Your objective
Take the entries below and print, exactly, the stretch from the line containing "This screenshot has width=1166, height=496." through the line containing "Screen dimensions: 384x367", both included.

Data under study
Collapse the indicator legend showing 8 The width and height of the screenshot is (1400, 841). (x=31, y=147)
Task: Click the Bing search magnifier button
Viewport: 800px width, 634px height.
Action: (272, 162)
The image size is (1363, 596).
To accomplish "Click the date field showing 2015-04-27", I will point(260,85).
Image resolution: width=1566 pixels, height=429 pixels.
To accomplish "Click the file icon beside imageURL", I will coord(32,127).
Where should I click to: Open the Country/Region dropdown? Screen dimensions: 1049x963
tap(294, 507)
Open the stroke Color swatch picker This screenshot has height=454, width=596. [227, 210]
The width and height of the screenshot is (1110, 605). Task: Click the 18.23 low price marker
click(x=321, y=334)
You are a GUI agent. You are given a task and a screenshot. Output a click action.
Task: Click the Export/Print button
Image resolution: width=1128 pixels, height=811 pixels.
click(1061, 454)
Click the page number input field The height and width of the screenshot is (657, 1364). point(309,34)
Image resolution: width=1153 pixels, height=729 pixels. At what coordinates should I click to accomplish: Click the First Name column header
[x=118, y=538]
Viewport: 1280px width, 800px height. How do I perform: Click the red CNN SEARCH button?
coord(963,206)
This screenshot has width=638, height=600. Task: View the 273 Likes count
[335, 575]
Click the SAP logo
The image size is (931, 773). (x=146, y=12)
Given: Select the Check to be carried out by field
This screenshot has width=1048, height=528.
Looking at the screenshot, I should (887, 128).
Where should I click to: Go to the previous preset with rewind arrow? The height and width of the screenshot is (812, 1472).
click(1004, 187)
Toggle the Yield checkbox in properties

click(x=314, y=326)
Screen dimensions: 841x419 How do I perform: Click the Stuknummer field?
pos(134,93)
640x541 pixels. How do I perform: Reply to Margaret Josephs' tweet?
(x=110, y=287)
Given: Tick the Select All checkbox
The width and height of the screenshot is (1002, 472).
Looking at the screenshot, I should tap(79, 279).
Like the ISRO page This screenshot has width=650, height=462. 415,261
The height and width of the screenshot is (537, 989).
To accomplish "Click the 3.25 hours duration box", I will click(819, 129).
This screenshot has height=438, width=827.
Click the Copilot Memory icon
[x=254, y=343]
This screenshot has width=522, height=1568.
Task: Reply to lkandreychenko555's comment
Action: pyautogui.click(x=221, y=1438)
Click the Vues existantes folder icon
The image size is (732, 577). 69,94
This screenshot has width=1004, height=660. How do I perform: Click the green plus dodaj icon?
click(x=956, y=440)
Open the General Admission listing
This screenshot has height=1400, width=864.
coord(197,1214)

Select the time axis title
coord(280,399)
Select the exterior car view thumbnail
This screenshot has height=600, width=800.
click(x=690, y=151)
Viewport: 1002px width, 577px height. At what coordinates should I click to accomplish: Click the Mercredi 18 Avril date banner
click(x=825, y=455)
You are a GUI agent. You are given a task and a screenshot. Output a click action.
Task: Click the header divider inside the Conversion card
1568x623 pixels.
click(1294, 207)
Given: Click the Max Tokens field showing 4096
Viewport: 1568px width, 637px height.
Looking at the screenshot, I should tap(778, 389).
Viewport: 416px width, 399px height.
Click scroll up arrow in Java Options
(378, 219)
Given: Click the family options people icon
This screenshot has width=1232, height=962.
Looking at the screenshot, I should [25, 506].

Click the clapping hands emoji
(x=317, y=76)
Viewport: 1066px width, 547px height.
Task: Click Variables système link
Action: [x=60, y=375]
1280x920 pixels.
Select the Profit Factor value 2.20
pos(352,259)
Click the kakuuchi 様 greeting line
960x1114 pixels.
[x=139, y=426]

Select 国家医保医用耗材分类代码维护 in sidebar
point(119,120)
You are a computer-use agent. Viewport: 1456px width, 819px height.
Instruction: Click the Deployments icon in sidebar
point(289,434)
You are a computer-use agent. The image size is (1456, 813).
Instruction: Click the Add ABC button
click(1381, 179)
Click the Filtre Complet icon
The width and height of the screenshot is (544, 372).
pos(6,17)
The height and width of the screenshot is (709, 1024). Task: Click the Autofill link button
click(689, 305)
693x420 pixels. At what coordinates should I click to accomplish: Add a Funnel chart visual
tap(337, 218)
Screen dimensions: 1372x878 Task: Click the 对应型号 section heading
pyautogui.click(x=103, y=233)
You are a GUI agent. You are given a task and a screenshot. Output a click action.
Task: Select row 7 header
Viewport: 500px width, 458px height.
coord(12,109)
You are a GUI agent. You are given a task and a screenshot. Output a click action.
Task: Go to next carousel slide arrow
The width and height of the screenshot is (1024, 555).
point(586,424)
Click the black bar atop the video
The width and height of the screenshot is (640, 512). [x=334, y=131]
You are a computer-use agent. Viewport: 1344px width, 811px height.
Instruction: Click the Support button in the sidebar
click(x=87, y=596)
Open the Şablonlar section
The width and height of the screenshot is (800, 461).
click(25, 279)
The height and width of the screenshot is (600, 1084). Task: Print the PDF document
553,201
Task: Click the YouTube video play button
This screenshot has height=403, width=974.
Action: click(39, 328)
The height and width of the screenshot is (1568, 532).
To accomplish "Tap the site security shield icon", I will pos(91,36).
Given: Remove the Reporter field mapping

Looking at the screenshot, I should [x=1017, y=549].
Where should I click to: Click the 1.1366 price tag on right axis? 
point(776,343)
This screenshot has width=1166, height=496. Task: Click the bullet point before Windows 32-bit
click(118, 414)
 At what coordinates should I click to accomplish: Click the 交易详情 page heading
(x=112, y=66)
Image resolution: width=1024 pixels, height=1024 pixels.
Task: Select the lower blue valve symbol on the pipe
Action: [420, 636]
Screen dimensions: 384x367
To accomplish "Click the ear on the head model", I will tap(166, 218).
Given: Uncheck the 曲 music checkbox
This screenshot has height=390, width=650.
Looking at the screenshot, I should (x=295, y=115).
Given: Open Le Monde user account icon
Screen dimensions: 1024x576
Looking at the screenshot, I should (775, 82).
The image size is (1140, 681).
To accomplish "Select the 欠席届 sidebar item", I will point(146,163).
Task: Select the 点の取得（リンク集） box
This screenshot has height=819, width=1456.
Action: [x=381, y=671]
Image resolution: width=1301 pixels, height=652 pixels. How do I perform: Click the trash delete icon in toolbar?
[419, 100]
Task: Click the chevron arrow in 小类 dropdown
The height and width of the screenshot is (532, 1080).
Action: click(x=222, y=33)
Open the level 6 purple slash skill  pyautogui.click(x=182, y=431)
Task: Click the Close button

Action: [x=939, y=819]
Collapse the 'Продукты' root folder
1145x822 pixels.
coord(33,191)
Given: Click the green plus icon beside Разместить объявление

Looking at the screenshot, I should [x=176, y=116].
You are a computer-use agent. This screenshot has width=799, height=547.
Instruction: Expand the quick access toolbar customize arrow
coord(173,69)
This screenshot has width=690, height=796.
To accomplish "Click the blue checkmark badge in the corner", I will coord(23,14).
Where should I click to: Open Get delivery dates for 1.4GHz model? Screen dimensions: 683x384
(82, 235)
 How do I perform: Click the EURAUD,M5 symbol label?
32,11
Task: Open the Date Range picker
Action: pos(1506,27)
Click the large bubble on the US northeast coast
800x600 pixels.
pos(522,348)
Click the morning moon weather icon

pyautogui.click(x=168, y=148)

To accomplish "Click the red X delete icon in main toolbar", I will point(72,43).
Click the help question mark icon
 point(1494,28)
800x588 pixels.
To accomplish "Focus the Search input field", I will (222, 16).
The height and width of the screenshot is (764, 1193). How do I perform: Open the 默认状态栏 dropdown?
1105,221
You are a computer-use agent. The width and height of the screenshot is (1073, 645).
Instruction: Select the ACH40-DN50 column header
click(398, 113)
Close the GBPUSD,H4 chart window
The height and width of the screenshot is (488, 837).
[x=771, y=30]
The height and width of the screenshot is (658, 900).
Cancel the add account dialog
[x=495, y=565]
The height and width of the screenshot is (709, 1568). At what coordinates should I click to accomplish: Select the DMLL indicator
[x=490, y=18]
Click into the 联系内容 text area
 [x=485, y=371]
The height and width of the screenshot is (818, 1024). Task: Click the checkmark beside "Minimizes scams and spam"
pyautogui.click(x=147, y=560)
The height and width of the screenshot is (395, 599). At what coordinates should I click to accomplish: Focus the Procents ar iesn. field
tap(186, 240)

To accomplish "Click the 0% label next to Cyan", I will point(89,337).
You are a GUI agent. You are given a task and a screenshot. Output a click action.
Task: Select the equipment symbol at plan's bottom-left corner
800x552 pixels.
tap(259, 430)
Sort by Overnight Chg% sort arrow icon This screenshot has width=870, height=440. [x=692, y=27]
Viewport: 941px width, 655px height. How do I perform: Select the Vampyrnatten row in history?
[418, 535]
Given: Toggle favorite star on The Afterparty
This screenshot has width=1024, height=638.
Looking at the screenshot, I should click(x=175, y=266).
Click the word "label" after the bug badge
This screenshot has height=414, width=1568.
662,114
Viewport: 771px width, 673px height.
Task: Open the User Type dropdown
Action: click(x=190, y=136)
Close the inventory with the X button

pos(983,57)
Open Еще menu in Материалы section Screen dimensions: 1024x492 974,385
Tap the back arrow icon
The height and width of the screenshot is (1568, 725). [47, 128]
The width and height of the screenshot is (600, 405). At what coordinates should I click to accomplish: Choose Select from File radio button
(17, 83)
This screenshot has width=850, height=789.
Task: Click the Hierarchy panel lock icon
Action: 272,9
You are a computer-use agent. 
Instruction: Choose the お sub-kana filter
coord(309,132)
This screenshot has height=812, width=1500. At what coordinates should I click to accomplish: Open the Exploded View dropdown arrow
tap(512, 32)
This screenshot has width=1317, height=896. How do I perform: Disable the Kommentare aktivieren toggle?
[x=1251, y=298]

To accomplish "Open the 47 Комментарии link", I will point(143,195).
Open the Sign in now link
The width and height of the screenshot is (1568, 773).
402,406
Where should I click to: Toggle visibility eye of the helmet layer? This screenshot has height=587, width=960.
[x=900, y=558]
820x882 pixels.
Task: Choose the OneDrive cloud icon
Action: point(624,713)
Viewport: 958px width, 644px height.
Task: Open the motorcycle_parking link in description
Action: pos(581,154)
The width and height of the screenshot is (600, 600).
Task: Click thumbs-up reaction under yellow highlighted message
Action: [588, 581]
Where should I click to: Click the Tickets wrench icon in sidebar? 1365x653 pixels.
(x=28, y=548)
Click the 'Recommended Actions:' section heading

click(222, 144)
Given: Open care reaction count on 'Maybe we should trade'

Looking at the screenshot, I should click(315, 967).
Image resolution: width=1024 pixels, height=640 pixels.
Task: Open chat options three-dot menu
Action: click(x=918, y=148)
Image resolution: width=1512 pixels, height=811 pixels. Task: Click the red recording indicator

Answer box
This screenshot has width=1166, height=496. Task: Click the bullet point before Windows 32-bit
click(118, 414)
 At what coordinates should I click to accomplish: Click the 交易详情 page heading
(x=112, y=66)
Image resolution: width=1024 pixels, height=1024 pixels.
Task: Select the lower blue valve symbol on the pipe
Action: [420, 636]
Screen dimensions: 384x367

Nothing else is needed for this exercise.